What you should know about some extra virgin olive oils.
Like a Virgin?
How can you tell if the olive oil on your shelf is really extra virgin?
The North American Olive Oil Association (NAOOA), a trade group promoting olive oil, advises consumers to look for their label on the bottle.
"A stipulation of membership in the NAOOA is to abide by strict quality control standards," NAOOA president Bob Bauer says in a statement emailed to WebMD. "To enforce the standards, the NAOOA purchases olive oils from the same stores where American consumers buy olive oil for home use. Then, those bottles are sent to labs in Europe run by the International Olive Council for chemical testing and analysis. The tests determine if the olive oils are what the labels say they are -- and not adulterated or a mislabeled product." (The International Olive Council [IOC] is the worldwide body that sets quality standards for the olive oil industry.)
But chefs and culinary experts suggest the best bet is to do a little testing of your own.
"My rule of thumb for at-home testing is to pour a few tablespoons of olive oil on a white dish. Look for consistencies that are smooth, although far thicker than corn or vegetable oil.
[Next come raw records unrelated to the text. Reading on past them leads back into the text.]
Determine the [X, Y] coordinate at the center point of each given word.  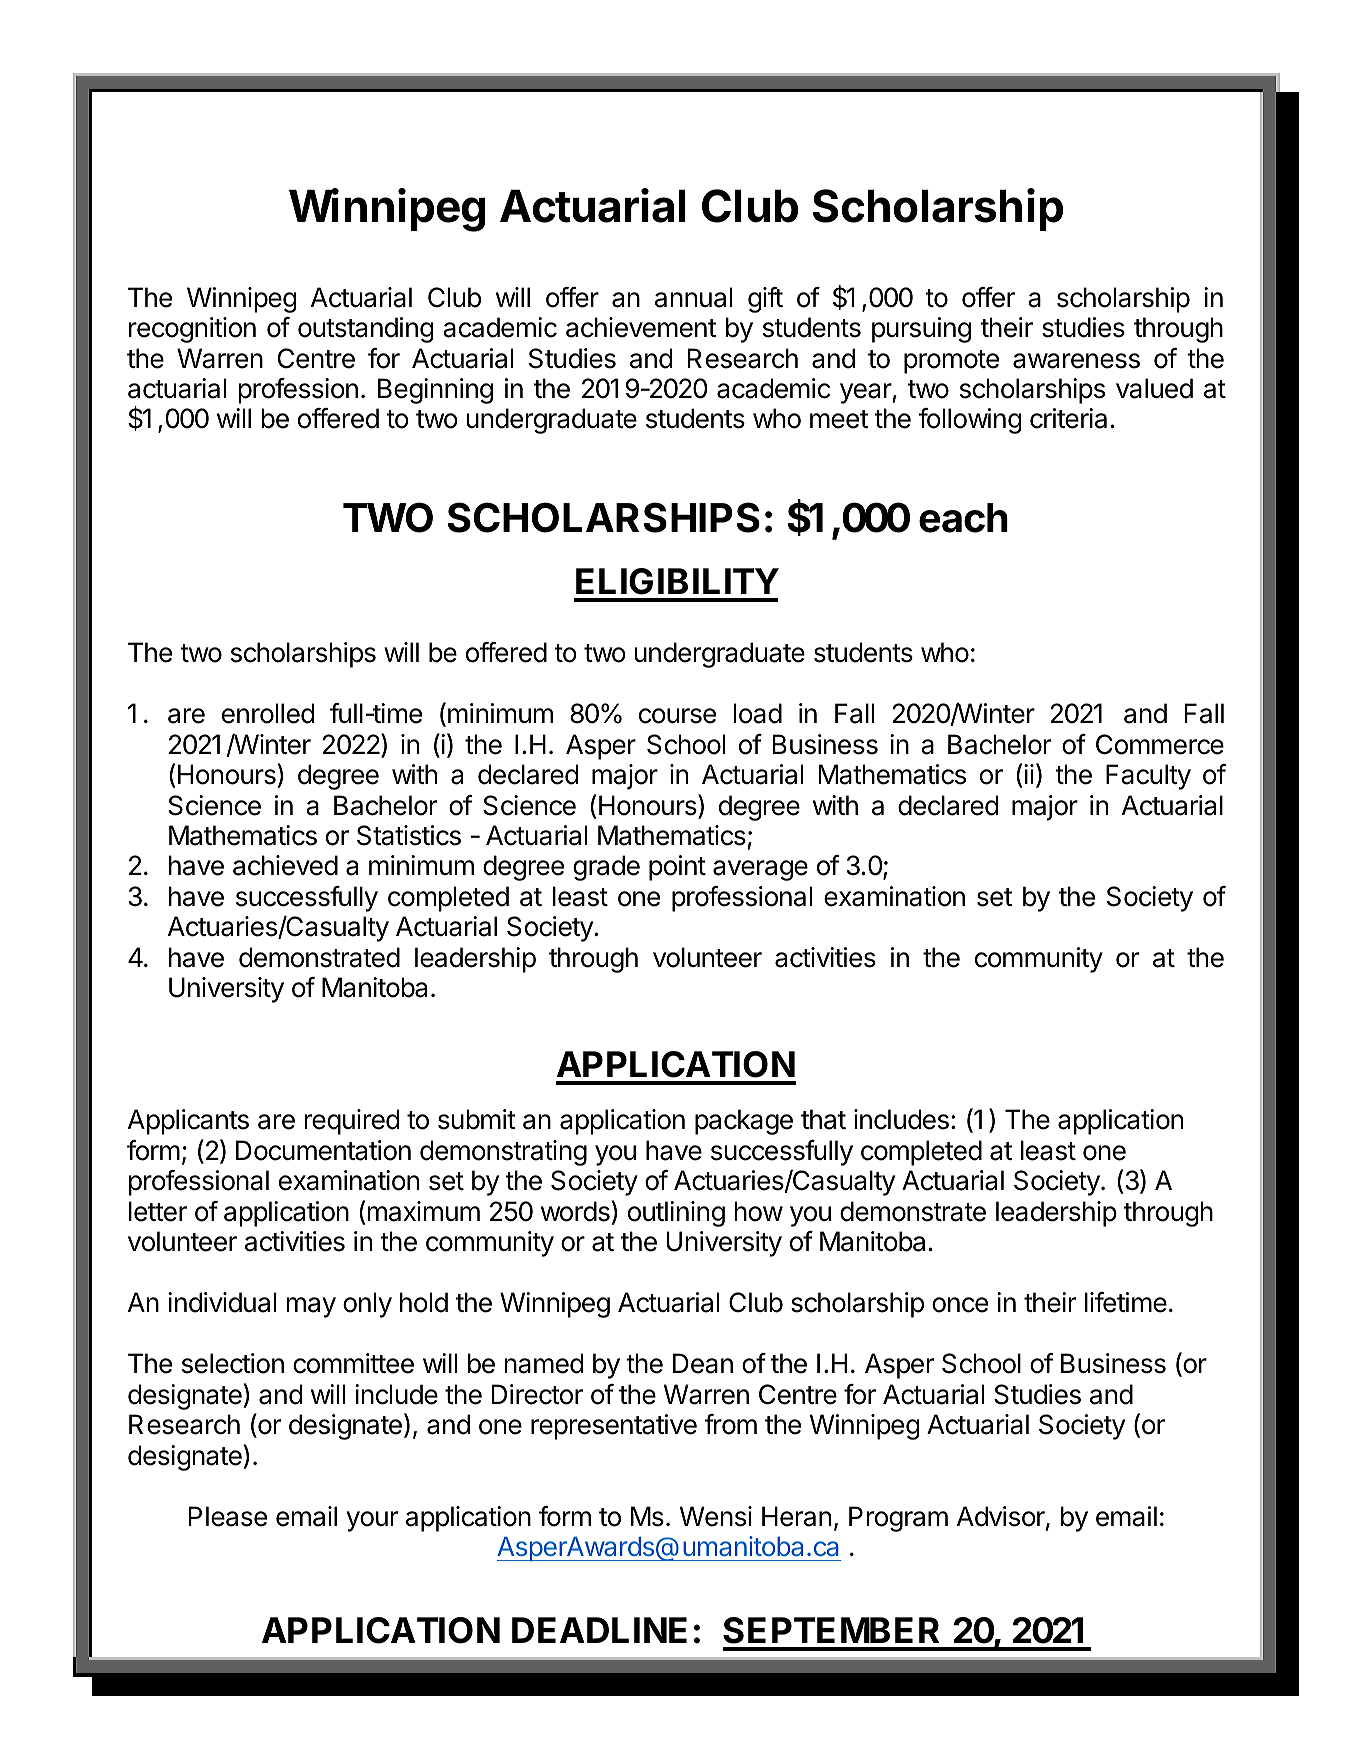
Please [228, 1516]
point [677, 868]
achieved [285, 865]
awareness [1076, 361]
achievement [641, 327]
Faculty [1148, 777]
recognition [192, 330]
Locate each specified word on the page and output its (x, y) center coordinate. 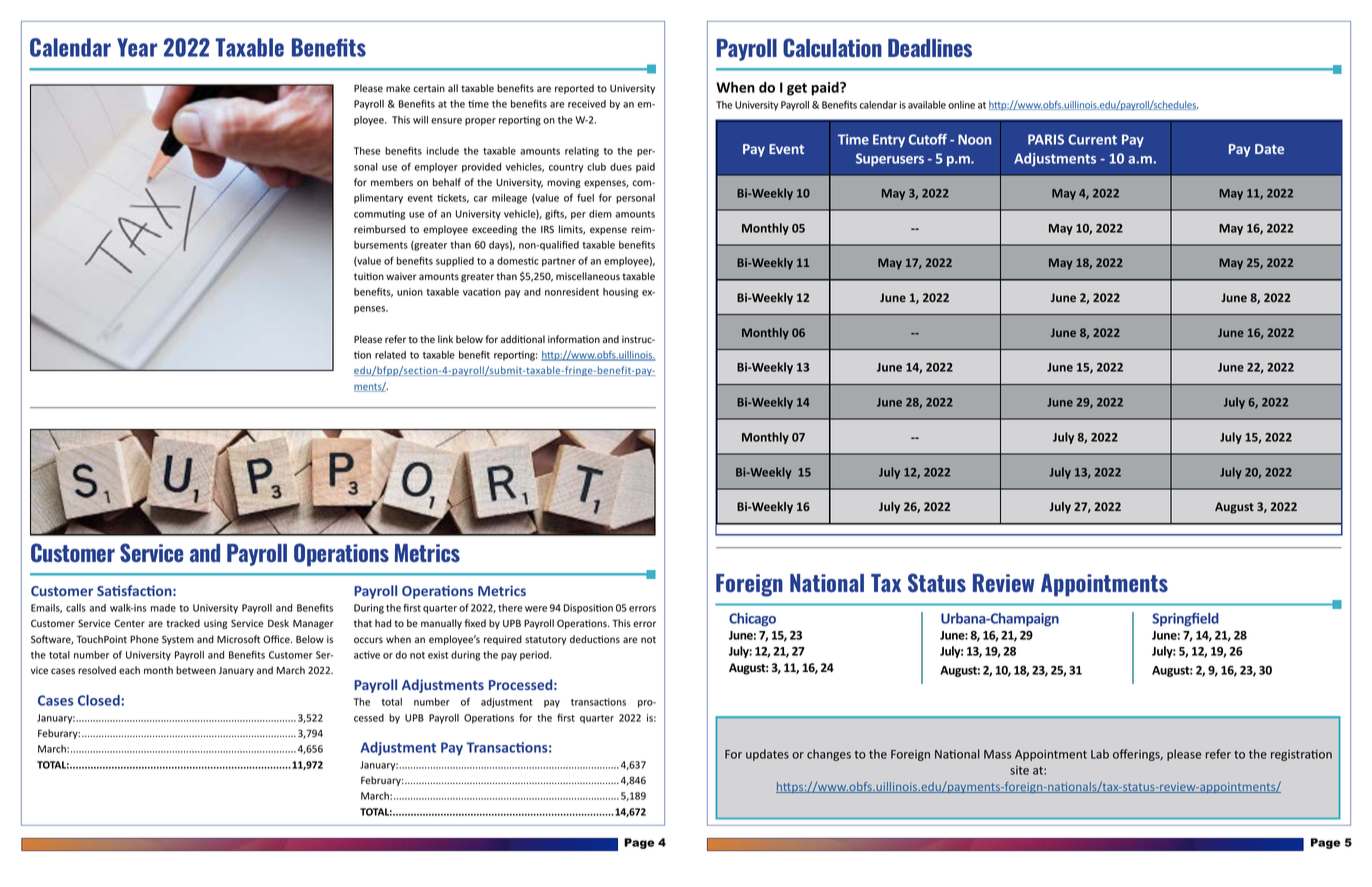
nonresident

Your olive oil should also smell like olives," Stella Metsovas, a Los Angeles nutritionist, tells WebMD in an email. "When the oil hits your palette, look for a smooth finish on the tongue; when the oil hits the back of your throat, look for a slight burn. The burn is actually the polyphenols found in fresh oils." Polyphenols are a type of antioxidant.
Harlan has some preferences of his own. "I prefer Spanish oils because they will have a grassy and sharper flavor (they are often slightly more acidic). They are often the more reasonably priced choice," he says. "Greek and Italian oils are great. I look for extra virgin oils that are labeled 'cold pressed' with labels that indicate the origin -- usually a family company or farm."
Olive oil isn't your only option. Harlan recommends the following choices, depending on what you’re cooking:
- Extra virgin olive oil for cold dishes and recipes that don't require much heat. That’s because extra virgin olive oil has a low smoke point -- that's the temperature at which the oil begins to smoke. (The healthy phenols found in olive oil are severely compromised by heat, Metsovas says.)
- Virgin olive oil for lower-temperature cooking. "Great flavor with a higher smoke point," Harlan says.
- Grapeseed oil is a great substitute for olive oil in cooking, because it has a higher smoke point. "Flavor-wise, grapeseed oil has less of the strong fruitiness of olive oil but all of the benefits," Harlan says. Some research shows that it may have heart-health benefits. One study found a 13% to 14% increase in HDL (good) cholesterol from eating as little as one ounce a day. In another study, substituting 1.5 ounces of grapeseed oil for other fats in recipes resulted in a 7% drop in LDL (bad) cholesterol and a 13% rise in HDL levels.
- Toasted or dark sesame oil for Asian dishes. "High in monounsaturated fats and a distinct flavor that says Chinese or Thai," Harlan says.